Back again, with a quick review of my last three days at Cornell University’s Institute for Biology Teachers Summer Workshop (#CIBT2015)!
Day 3 of #CIBT2015 was spent mostly in Snee Hall exploring various biology labs such as The Tooth Kit, The Spice Lab, DNA Modeling, and a fun CSI activity called “The Case of the Missing Diamond Maker”. I liked all the labs, but I think the biggest take-away was to encourage more thinking skills by using more of these hands-on open-inquiry labs. They all pique student curiosity and encourage students to design investigations around their own questions.
On Day 4 of #CIBT2015, there was a field trip to Cornell’s Department of Animal Science. There was a short presentation on animal careers, and then we teachers bravely donned on gloves to collect rumen microbes from Rosie, a fistulated cow, to observe later for our microscopy lab. Note my look of mixed excitement and terror on the photo below. (Ignore the crate.)
The Holey Cow presentation is one of the community outreach programs offered by Cornell’s Dept. of Animal Science. If you can get your kids there, the presentation is free. Don’t forget to bring them over to the Dairy Bar and taste the latest ice cream flavors created by students from Cornell’s Dept. of Food Science!
On our last day, we learned about Cornell’s Naturalist Outreach Program. Local schools can request presentations from undergraduate and graduate students to share their work and talk about a variety of life science topics. Kristen, an entymologist, shared her own personal collection of insects with us. She also answered all of our curious questions about all things bugs. For example, I asked her what happened to all the fireflies–they seemed to have disappeared over the last few years! This was an actual question investigated by researchers over at Tufts University and Fitchburg State College; your students can join their citizen science program, “Firefly Watch”.
Overall, I greatly enjoyed my time with the CIBT staff members, presenters, and fellow summer workshop teachers. It was good to have a group of people with similar teaching backgrounds to share ideas and resources with, and to learn about a variety of different biology labs to bring back to class.
Lessons learned from #CIBT2015:
- Get involved in one or more citizen science programs. Students have to do actual science to learn science. Citizen science in the classroom builds a sense of connection to the community and the world around; it emphasizes the 3C’s– critical thinking, collaboration, and communication; and it also gets the idea across that science and research is for everyone, not just scientists alone. One particular idea shared which I loved is using students’ collected data for graphing and analysis practice.

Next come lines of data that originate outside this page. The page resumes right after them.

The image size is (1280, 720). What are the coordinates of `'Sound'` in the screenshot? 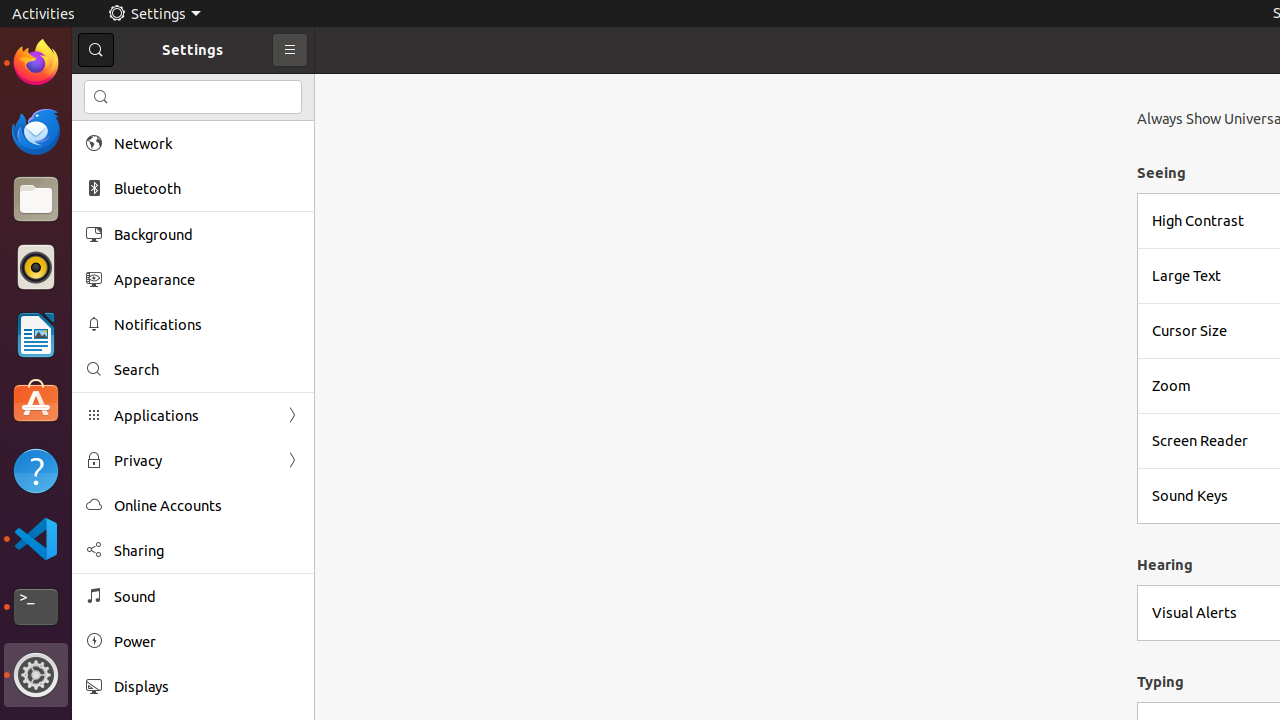 It's located at (206, 595).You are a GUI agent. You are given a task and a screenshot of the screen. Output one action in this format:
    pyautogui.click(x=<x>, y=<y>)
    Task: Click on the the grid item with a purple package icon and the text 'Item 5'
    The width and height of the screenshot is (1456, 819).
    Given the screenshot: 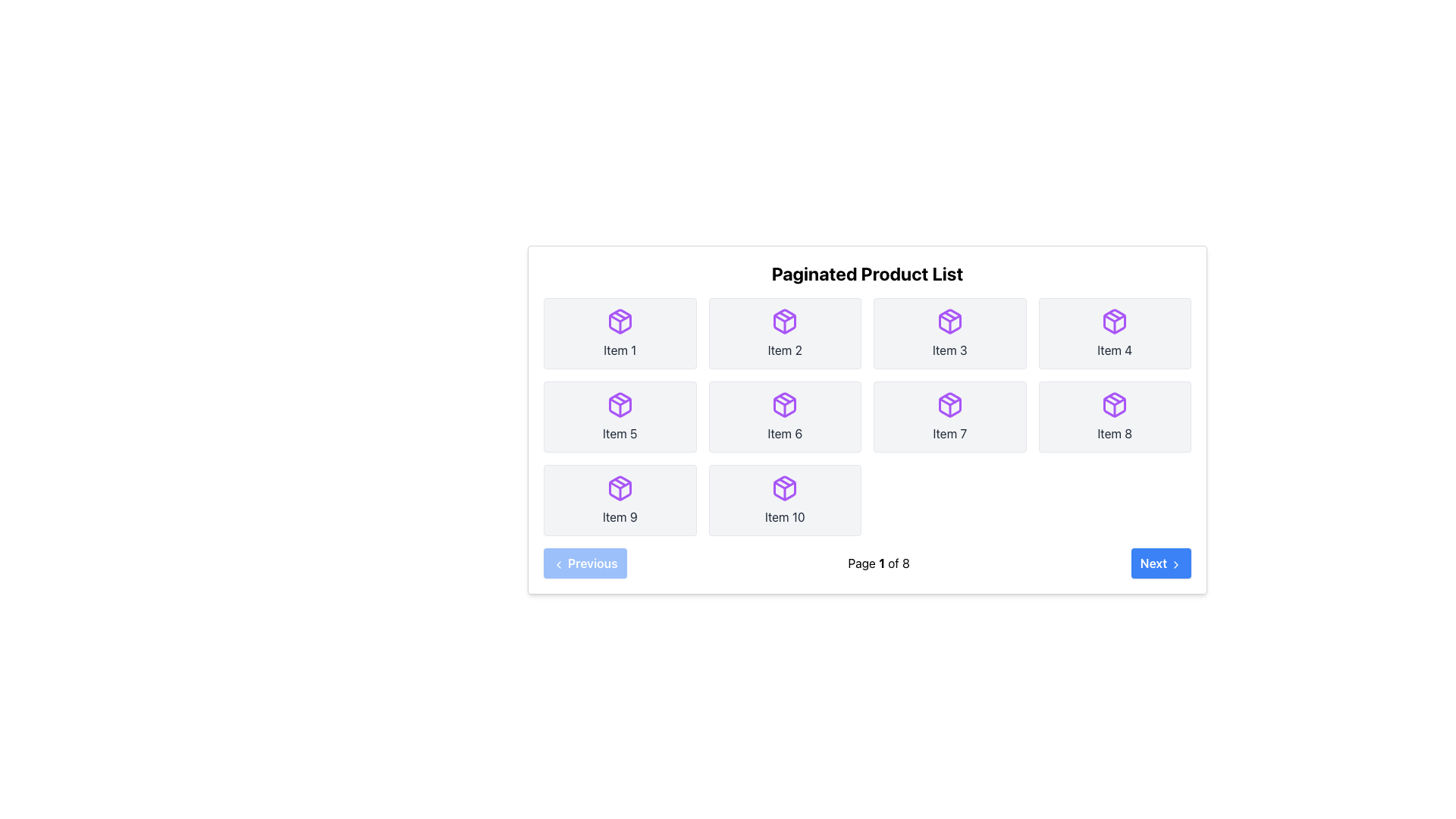 What is the action you would take?
    pyautogui.click(x=620, y=417)
    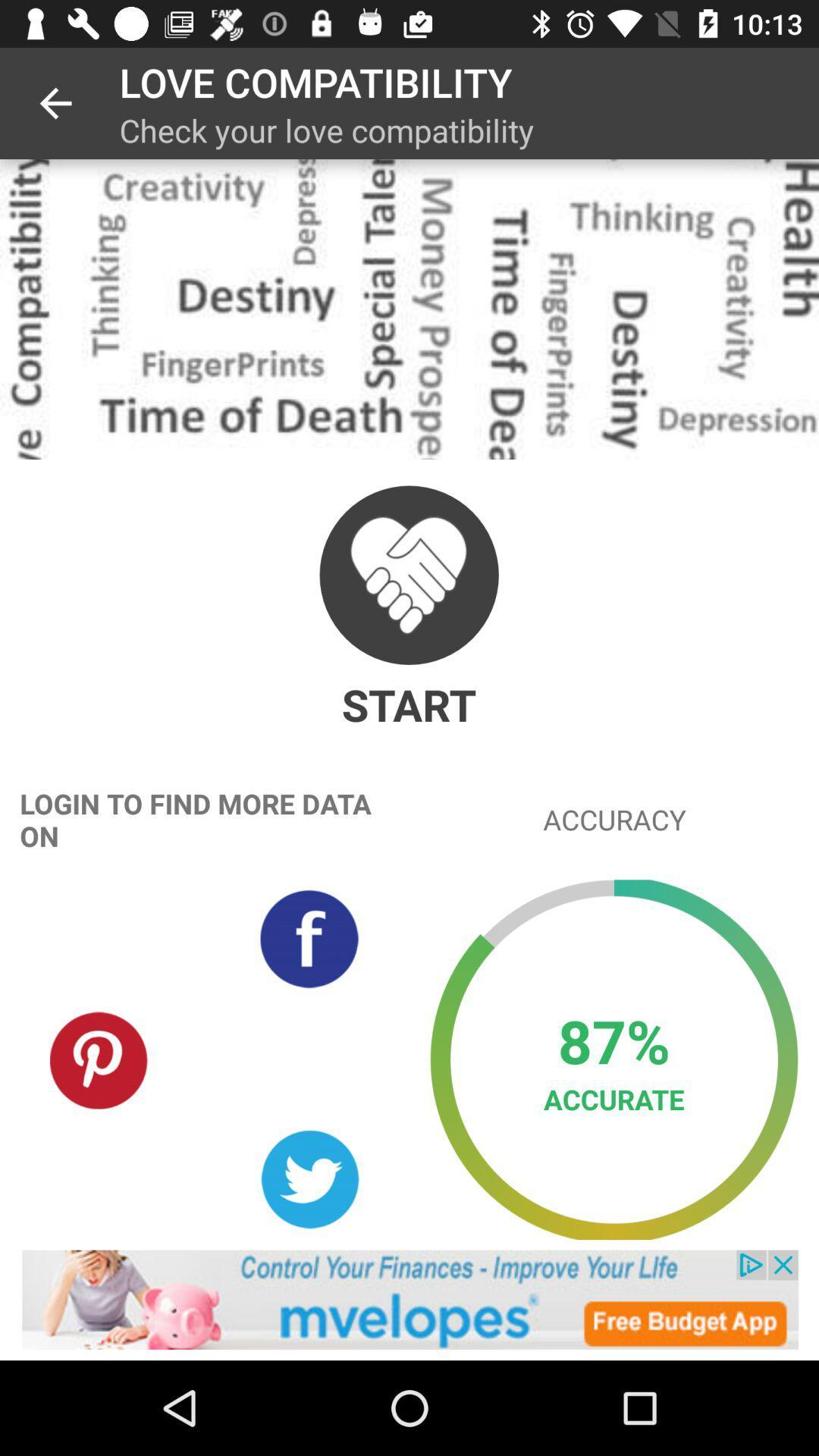 Image resolution: width=819 pixels, height=1456 pixels. Describe the element at coordinates (309, 938) in the screenshot. I see `the facebook icon` at that location.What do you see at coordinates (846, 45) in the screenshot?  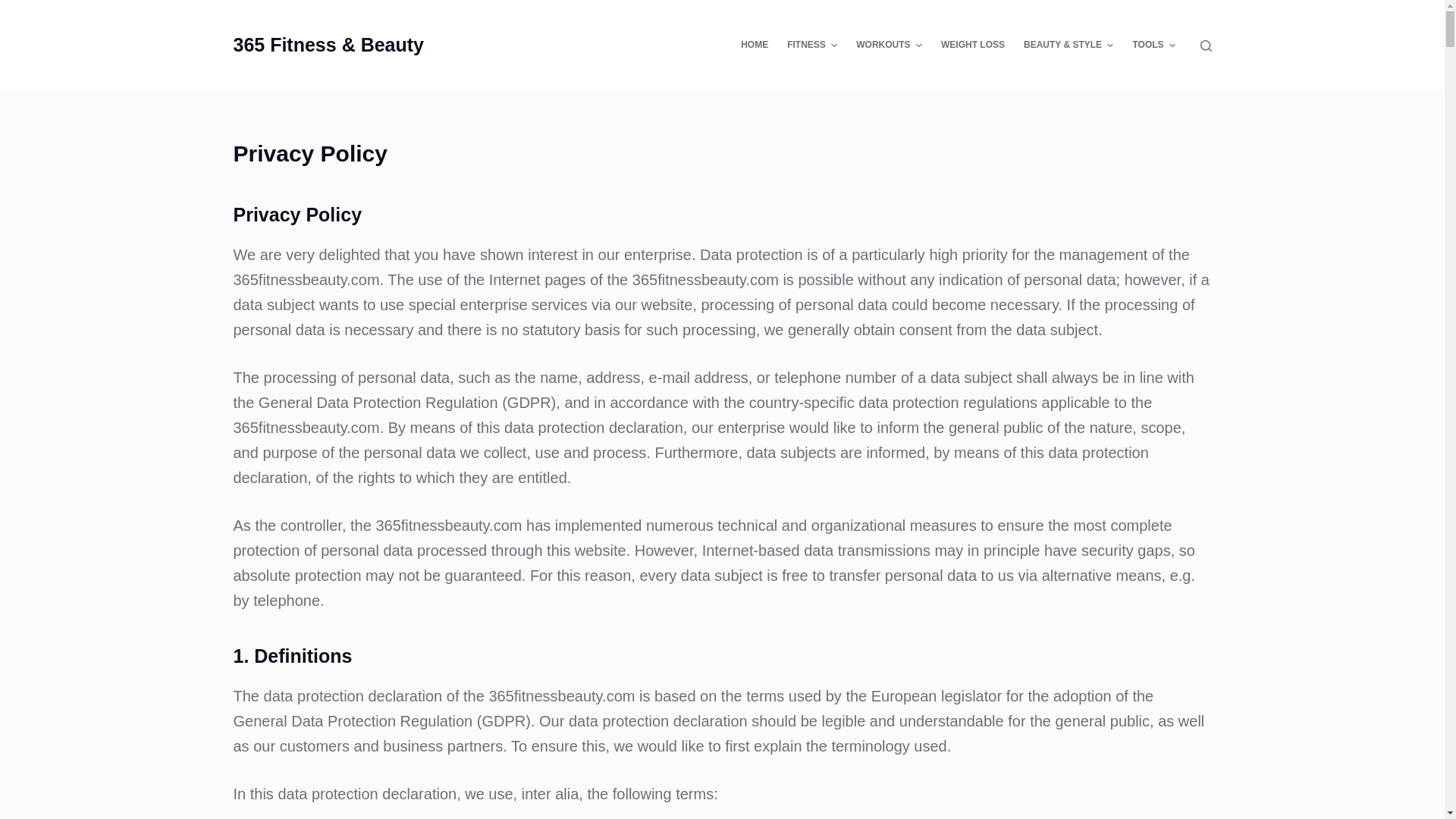 I see `'WORKOUTS'` at bounding box center [846, 45].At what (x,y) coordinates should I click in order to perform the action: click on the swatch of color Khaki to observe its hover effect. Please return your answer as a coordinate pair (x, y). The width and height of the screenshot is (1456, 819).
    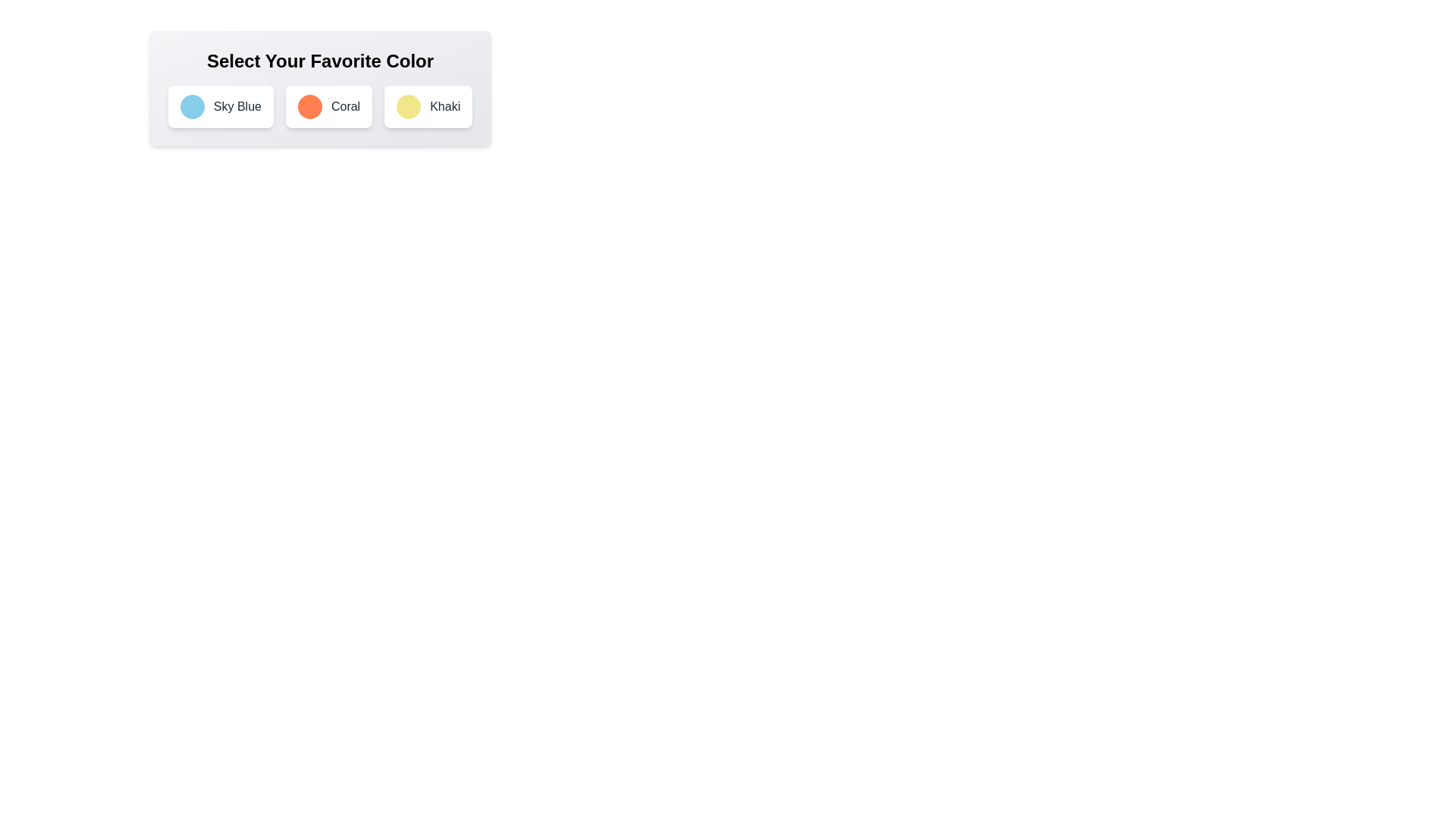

- Don’t be afraid of guided– and open-inquiry labs. Bring back that sense of curiosity and exploration by letting your students pursue their own questions. One of my biggest hang-ups as a middle-school science teacher is having to make sure everything is “under (my) control”. If my goal is to help grow independent life-long learners who are not afraid to take risk, then I must be able to let them try things on their own and make mistakes. The slug and spice labs were great examples of how I can do this in the classroom. Start with a topic (ie. food preferences of slugs, effect of spices on bacteria) and let your students do the rest. Scientific inquiry? Engineering design? Success!
- Use models, models, and more models. Hands-on activities > 3D science models > paper cutouts. We teachers talk about differentiation all the time. I personally am a visual learner; it makes sense to me to include a huge variety of visuals, diagrams, and 3D models in class. Looking at models of various molars, canines, and skulls (tooth lab and comparative skull lab) actually helped me learn more about the feeding habits of local animals and trophic levels than reading from the textbook or looking at pictures. Obviously, money and access to available models may limit these types of activities in the classroom, but it may be worth it to write a grant or look into local colleges and their lending libraries.